While US drone strikes have become far rarer in recent years, the relationship between Washington and Islamabad has also improved dramatically, with Pakistan lodging only pro forma protests when drone strikes do take place.
Pakistani Journalist Sues CIA
For Drone Strike that Killed Relatives
The Guardian
(December 13, 2010) — Karim Khan is seeking $500 million damages for death of two relatives in drone attack in North Waziristan. A Pakistani journalist whose relatives were killed in a US drone strike has started a legal push to charge America’s top spy in Pakistan with murder.
“We appeal to the authorities not to let Jonathan Banks escape from Pakistan,” said Karim Khan, naming the alleged CIA station chief in Islamabad. “He should be arrested and executed in this country.”
Khan was speaking outside an Islamabad police station after lodging an application to prevent the US official from leaving Pakistan. He has lodged a separate civil suit seeking $500m (£314m) in damages from the US government.
Khan says that his brother and son, both government employees, were killed in a CIA drone strike on their home near Mir Ali in North Waziristan in December 2009.
Press reports named the target as Haji Omar, a leading Taliban commander. Khan insists that Omar was not in the house and that his relatives were innocent. “These men had nothing to do with the Taliban,” said his lawyer, Shahzad Akbar.

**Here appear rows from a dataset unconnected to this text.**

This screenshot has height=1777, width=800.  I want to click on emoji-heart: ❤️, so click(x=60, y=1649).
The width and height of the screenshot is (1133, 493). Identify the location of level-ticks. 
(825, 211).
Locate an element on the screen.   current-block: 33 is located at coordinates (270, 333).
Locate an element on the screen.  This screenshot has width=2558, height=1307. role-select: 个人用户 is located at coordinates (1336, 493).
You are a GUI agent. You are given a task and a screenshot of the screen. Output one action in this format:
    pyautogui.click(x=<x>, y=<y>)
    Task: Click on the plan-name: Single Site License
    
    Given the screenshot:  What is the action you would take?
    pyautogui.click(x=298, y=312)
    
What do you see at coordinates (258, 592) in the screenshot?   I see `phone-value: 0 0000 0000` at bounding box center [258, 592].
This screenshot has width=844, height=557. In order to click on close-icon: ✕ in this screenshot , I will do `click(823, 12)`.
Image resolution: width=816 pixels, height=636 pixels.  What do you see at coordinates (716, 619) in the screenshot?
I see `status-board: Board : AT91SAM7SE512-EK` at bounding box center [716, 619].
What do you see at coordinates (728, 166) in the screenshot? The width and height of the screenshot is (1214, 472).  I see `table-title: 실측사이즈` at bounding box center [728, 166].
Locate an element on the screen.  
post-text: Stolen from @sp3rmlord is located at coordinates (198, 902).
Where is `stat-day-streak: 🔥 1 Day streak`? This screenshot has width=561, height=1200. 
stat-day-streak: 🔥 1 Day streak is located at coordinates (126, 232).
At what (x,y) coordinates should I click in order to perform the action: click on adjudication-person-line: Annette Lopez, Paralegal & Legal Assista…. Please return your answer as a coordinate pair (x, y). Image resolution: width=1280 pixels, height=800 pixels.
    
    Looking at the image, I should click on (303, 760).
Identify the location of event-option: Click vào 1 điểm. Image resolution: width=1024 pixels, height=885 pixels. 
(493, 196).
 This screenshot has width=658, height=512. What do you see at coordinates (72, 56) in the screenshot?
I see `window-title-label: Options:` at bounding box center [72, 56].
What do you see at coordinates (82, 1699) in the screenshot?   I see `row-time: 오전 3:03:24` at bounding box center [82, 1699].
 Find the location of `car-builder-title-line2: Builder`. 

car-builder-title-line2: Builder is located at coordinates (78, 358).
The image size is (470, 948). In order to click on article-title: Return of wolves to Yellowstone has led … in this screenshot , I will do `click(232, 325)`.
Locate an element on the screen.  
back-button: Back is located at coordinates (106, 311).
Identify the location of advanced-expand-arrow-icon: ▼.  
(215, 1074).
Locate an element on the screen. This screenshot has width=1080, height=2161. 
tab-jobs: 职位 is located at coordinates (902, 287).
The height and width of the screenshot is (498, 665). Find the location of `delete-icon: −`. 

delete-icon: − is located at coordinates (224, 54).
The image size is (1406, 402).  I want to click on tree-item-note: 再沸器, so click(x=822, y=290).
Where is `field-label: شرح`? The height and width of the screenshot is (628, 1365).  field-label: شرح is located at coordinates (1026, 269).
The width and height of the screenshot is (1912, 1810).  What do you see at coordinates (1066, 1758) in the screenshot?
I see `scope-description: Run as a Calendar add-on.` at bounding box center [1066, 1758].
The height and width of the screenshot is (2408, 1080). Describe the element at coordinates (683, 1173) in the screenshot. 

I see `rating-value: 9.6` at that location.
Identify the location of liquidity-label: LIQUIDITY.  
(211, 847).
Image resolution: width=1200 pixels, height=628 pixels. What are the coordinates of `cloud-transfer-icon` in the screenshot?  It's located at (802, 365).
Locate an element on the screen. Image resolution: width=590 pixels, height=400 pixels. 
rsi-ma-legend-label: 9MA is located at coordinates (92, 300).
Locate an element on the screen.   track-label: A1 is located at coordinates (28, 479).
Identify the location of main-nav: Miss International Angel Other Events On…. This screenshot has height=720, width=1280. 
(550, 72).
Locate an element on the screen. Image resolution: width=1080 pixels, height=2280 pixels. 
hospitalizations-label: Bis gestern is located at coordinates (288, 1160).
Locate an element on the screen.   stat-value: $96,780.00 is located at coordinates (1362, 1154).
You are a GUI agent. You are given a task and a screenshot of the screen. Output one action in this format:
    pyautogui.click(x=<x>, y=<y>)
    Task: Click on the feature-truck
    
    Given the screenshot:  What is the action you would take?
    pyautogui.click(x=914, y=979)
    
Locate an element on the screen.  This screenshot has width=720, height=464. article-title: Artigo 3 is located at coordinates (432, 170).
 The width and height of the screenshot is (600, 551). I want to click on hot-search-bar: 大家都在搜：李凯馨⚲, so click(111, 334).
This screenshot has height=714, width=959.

Mir Ali is a hotbed of al-Qaida and Taliban militancy that has borne the brunt of a sharp escalation in US attacks this year. Akbar said his client has identified Banks as the CIA station chief through local press reports; one local paper recently claimed that Banks had entered Pakistan on a business visa and therefore does not enjoy diplomatic immunity.
Khan’s allegations are difficult to confirm independently. Information about civilian deaths from US drone strikes is widely disputed, largely because the lawless tribal belt is out of reach to foreign and even most Pakistani journalists. His unusual legal bid has slim chances of success. The CIA has rarely been successfully sued at home, much less abroad. And the recent WikiLeaks cables revealed secret Pakistani government support for the drones.
As Khan lodged his legal papers today, the CIA deputy director, Michael Morell, met prime minister Yousaf Raza Gilani on the other side of Islamabad. But the case could revive public debate about the drones, whose legality was also questioned in a report by a UN human rights investigator last June.
Pakistani public opinion is mostly hostile to drones, although criticism has abated somewhat this year. “I don’t think we will achieve anything immediately, but we have started something,” said Akbar. “Before this, nobody was thinking of the legality of the drones.”
The drones are already a subject of lively debate inside the American system, the WikiLeaks cables showed. Last year ambassador Anne Patterson argued that increased “unilateral operations” risked “destabilizing the Pakistani state” and ultimately hindering the US goal of expelling al-Qaida from the region.